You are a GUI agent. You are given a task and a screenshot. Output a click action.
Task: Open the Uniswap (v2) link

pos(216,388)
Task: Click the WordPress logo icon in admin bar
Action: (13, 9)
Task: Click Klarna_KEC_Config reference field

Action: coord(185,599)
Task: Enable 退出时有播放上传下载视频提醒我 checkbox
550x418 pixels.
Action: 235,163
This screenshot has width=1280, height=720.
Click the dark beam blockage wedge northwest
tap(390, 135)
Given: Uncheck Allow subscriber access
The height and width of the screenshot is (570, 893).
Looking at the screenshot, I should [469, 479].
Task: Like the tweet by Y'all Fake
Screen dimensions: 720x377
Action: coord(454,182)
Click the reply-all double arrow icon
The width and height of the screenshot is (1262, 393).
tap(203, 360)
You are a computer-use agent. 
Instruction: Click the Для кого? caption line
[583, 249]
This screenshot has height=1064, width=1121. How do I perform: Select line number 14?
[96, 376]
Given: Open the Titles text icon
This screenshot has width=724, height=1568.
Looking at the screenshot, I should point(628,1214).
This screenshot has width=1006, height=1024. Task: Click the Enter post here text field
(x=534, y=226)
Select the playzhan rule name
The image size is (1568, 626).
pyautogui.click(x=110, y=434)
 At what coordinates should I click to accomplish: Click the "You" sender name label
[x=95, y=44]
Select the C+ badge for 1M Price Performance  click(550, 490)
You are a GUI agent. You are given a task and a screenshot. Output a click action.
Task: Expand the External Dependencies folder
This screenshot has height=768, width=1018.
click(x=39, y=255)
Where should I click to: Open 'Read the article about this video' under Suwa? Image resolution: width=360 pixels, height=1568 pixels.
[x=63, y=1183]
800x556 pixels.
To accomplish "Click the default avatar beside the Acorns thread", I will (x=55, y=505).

..............................

WHAT TO PRODUCE: Retype the lines from the one containing "This screenshot has width=724, height=1568." through the last line of the records. Leave out everything else.

OUTPUT BELOW:
This screenshot has width=724, height=1568.
Looking at the screenshot, I should point(628,1214).
This screenshot has width=1006, height=1024. Task: Click the Enter post here text field
(x=534, y=226)
Select the playzhan rule name
The image size is (1568, 626).
pyautogui.click(x=110, y=434)
 At what coordinates should I click to accomplish: Click the "You" sender name label
[x=95, y=44]
Select the C+ badge for 1M Price Performance  click(550, 490)
You are a GUI agent. You are given a task and a screenshot. Output a click action.
Task: Expand the External Dependencies folder
This screenshot has height=768, width=1018.
click(x=39, y=255)
Where should I click to: Open 'Read the article about this video' under Suwa? Image resolution: width=360 pixels, height=1568 pixels.
[x=63, y=1183]
800x556 pixels.
To accomplish "Click the default avatar beside the Acorns thread", I will (x=55, y=505).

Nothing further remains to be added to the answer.